Les traditionnelles Journées Romandes de la Géothermie (JRG) se sont déroulées à Genève les 29 et 30 janvier dernier, en marge des Assises Européennes de la Transition Energétique, sommet international réunissant l’ensemble des acteurs des énergies renouvelables. Cette année, l’accent a été mis sur l’état des lieux du développement de la géothermie profonde en Europe. Les quelques 160 participants par jour venant des branches de géothermie de France, d’Allemagne et de Suisse ont eu pendant ces deux jours l’opportunité d’échanger leur expérience et leur vue sur l’avenir de la géothermie profonde en Europe. Faisant pourtant partie du même bassin géologique, la Suisse ne bénéficie pas encore de la même contribution de la géothermie profonde dans son parc renouvelable que nos deux pays voisins.

Le cas d’école français est le bassin parisien. En effet, l’Ile-de-France offre une très bonne coïncidence entre les ressources géothermiques et la demande en chauffage ce qui permet à près d’un million d’habitants de bénéficier de la chaleur fournie par une quarantaine de projets de géothermique hydrothermale. L’équivalent allemand est le bassin bavarois, qui avec plus de vingt installations exploitant les ressources du sous-sol profond, a démontré une bonne intégration de la géothermie profonde hydrothermale notamment dans le développement des réseaux de chauffage à distance. Ce retour d’expérience est bon à prendre pour les projets suisses qui se préparent.

Même si aujourd’hui elle ne contribue pas encore à la production d’électricité et seulement marginalement à la production de chaleur, la géothermie profonde en Suisse est également en marche. Les participants des JRG ont d’ailleurs pu se confronter à la réalité d’un forage en milieu suburbain lors de la visite organisée du forage de Satigny ayant pour cible des formations aquifères à 650 m de profondeur entrepris par les Services Industriels de Genève (SIG) en décembre dernier. La présentation de quatre projets romands a permis d’avoir un bon aperçu de la volonté de développer la géothermie mais aussi des challenges que cela comporte.

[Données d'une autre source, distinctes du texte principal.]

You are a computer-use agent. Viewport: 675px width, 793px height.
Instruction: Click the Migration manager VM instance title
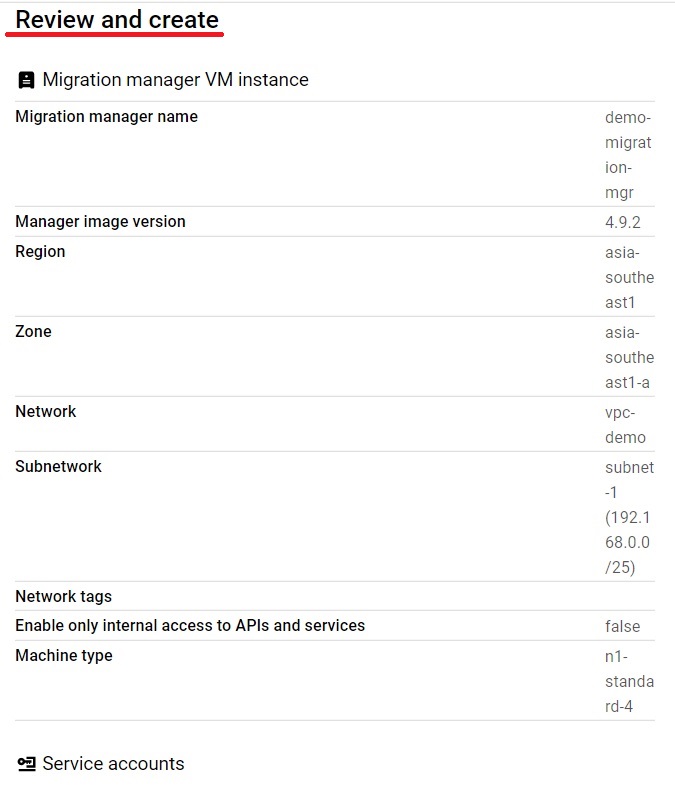(175, 80)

Nouvelles mesures de soutien en Suisse
Trois pays, trois cadres législatifs différents. Aujourd’hui, en France et en Allemagne, le marché de la géothermie profonde ayant atteint une certaine maturité technologique et compétitivité économique, les soutiens au développement des projets de production d’électricité et de chaleur s’amenuisent. Ce n’est pas le cas en Suisse et c’est la raison pour laquelle la géothermie profonde requiert un fort soutien de la part de la Confédération. Les conditions-cadres en Suisse ont été améliorées avec l’entrée en vigueur de nouvelles mesures de soutien au 1er janvier dernier. L’OFEN a eu l’opportunité de les présenter lors de la deuxième journée des JRG. Leur objectif est de baisser les barrières technologiques et économiques au développement de la branche tout en assurant un développement rigoureux. En effet, les conditions d’octroi d’un soutien de l’OFEN touchent à des thèmes forts comme l’innovation, la collecte et le partage des données du sous-sol générés par les projets mais aussi, bien sûr, la sécurité des activités et de l’exploitation et le respect de l’environnement.

Les présentations seront mises à disposition dans les prochains jours sur le site de Géothermie-Suisse (www.geothermie-schweiz.ch). Ne ratez pas l’appétissante présentation de la société Valperca qui amène la géothermie dans nos assiettes en valorisant l’eau chaude venant du tunnel du Lötschberg pour élever des perches!